Retorne, sem nenhuma alteração, a passagem do texto sobre a desvinculação orçamentária que se inicia com as palavras contendo "O chamarisco do" e se encerra com "das arrecadações públicas.".

◆ **TEXTO PARA LEITURA**:
----
“O diabo mora nos detalhes”. Este ditado encaixa-se como uma luva quando se trata de discutir a proposta de desvinculação orçamentária que tramita no Congresso Nacional. Detalhes passam despercebidos. Mas estão lá, sempre bem escondidos. Melhor, até mesmo, seria dizer que o diabo se esconde na furna em que ninguém sequer ousa penetrar.
O chamarisco do Ministro Paulo Guedes para convencer os congressistas a suprimirem as proporções fixas de recursos orçamentários para as áreas de saúde e educação é a pomposa “liberdade de conformação do legislador”. O czar da economia não se cansa de repetir que é preciso “desengessar o orçamento”; conferir ao Congresso Nacional, às assembleias legislativas, às câmaras municipais e à do Distrito Federal a mais ampla liberdade para determinar a destinação das arrecadações públicas.
Como se os membros do Poder Legislativo, em todas as nossas esferas político-administrativas, pudessem se espelhar na autonomia dos congressistas norte-americanos na hora de confeccionar o orçamento anual. A isso resolveu a ilustre autoridade atribuir o nome de “novo pacto federativo”.
Convenhamos: não é bem assim. É preciso conferir os detalhes; descobrir onde o diabo se esconde. Em tempos de exaltação, entre nós, da cultura hebraica, podemos dizer que a proposta em discussão não confere aos parlamentares poderes bastantes para enfrentar a divindade demoníaca conhecida entre os judeus como “Mamom”, o deus-dinheiro.
----
◆ **DADOS APRESENTADOS**:
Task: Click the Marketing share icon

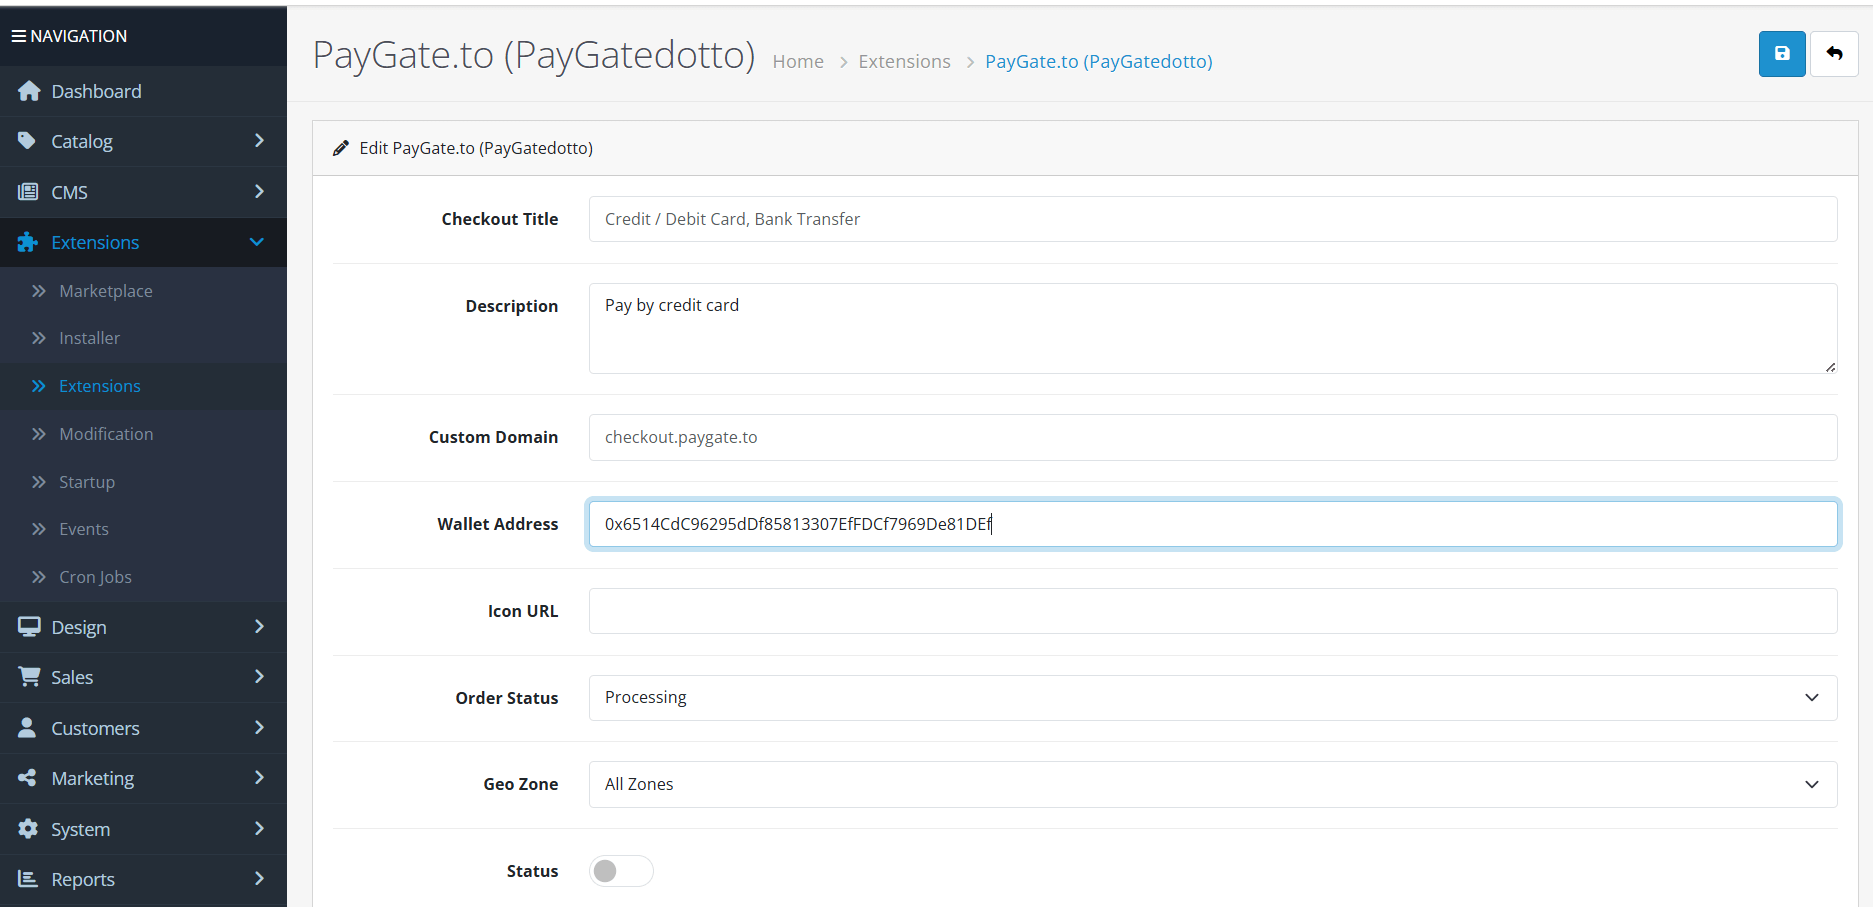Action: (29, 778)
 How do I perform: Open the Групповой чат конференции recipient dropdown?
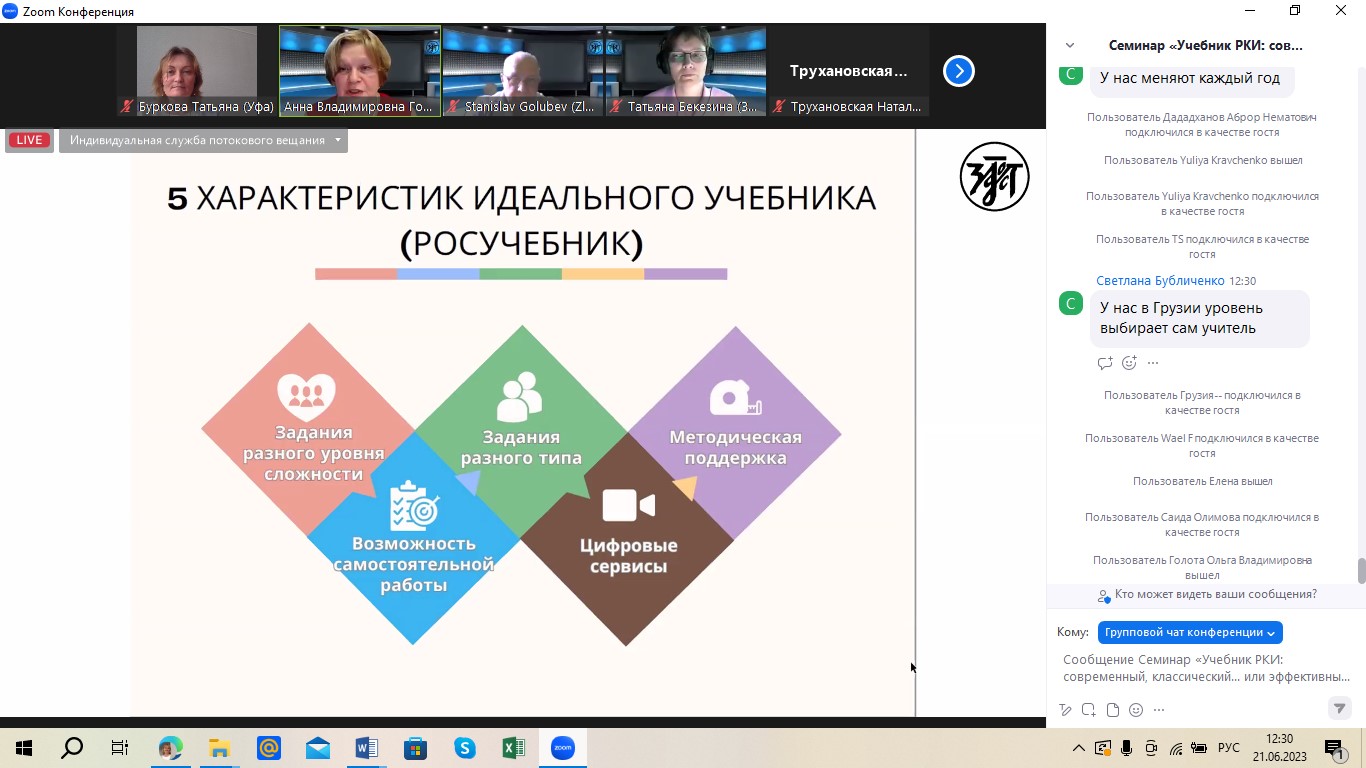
----
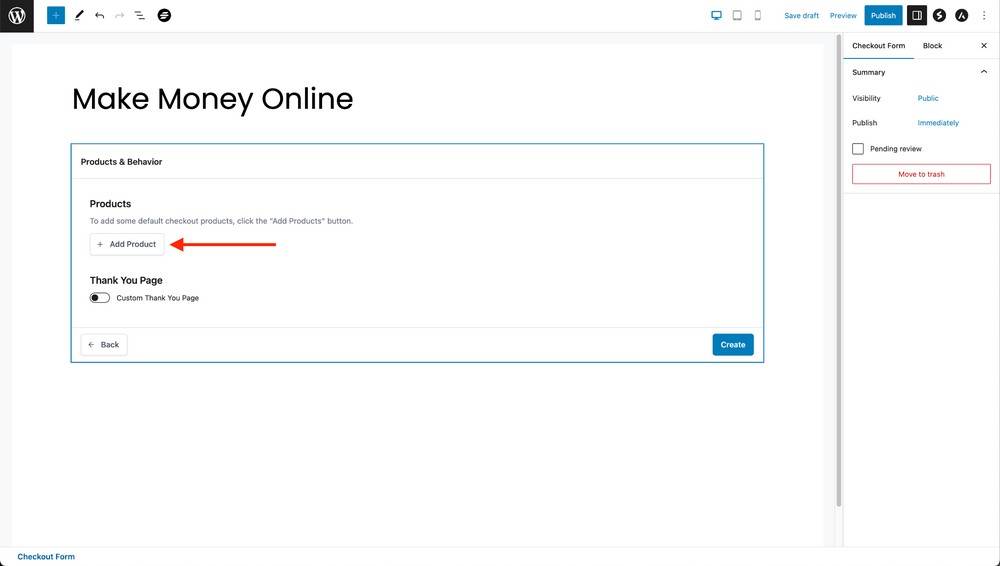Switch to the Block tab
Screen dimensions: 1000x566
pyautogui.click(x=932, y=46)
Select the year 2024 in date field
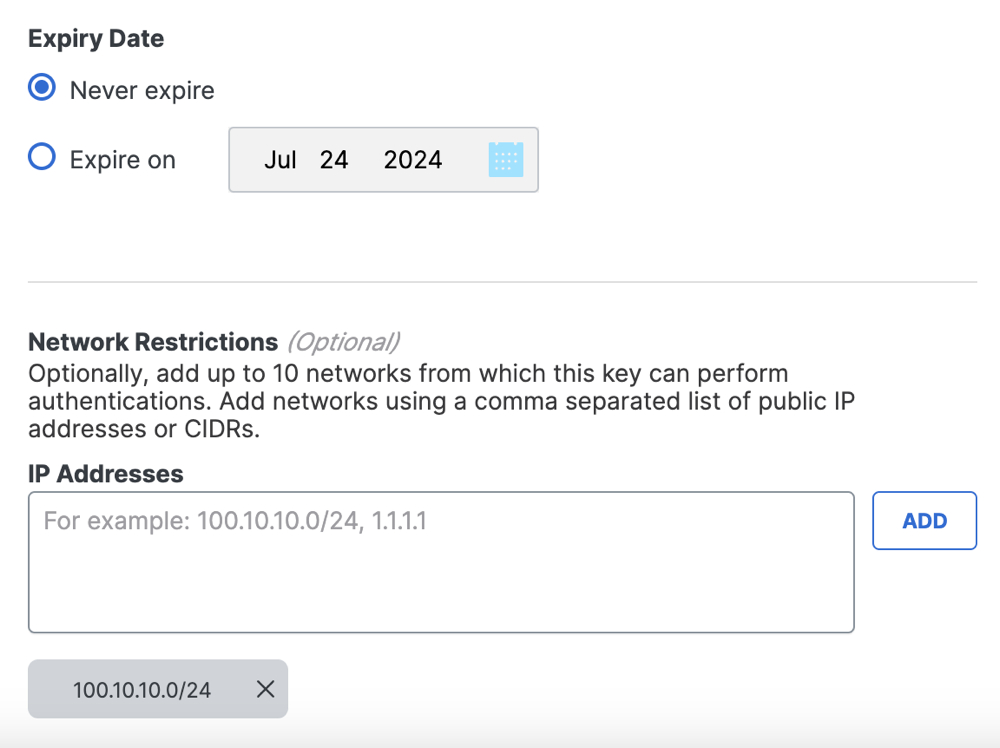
----
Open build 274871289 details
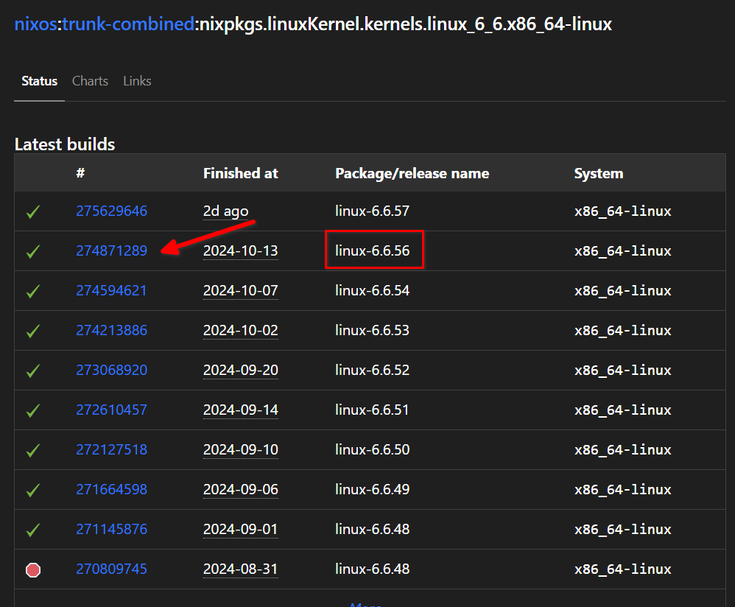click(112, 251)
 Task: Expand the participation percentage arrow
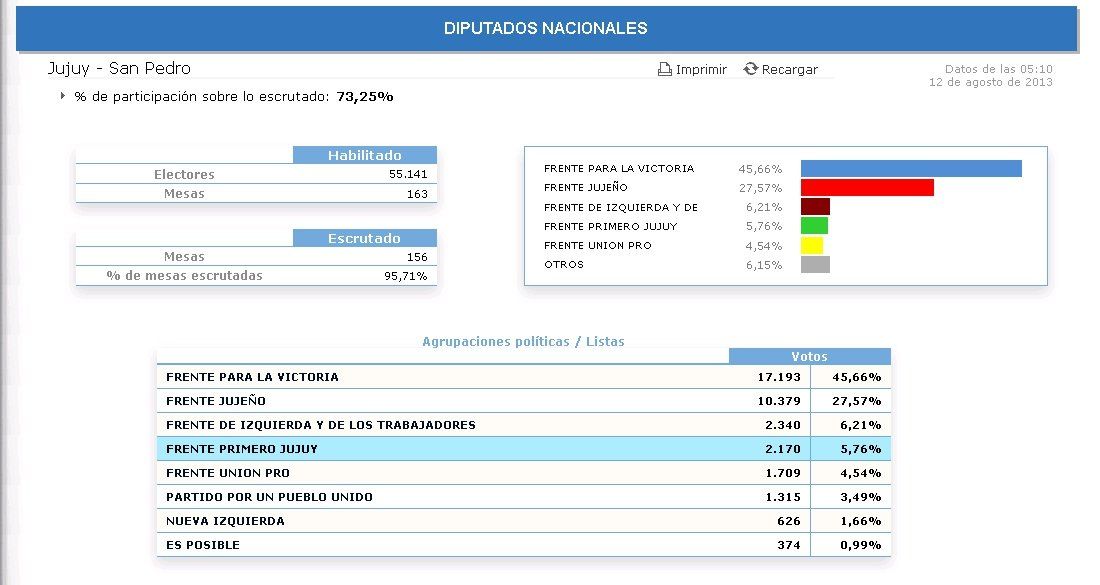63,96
----
◆ **RESULTADO ABAIXO**:
O chamarisco do Ministro Paulo Guedes para convencer os congressistas a suprimirem as proporções fixas de recursos orçamentários para as áreas de saúde e educação é a pomposa “liberdade de conformação do legislador”. O czar da economia não se cansa de repetir que é preciso “desengessar o orçamento”; conferir ao Congresso Nacional, às assembleias legislativas, às câmaras municipais e à do Distrito Federal a mais ampla liberdade para determinar a destinação das arrecadações públicas.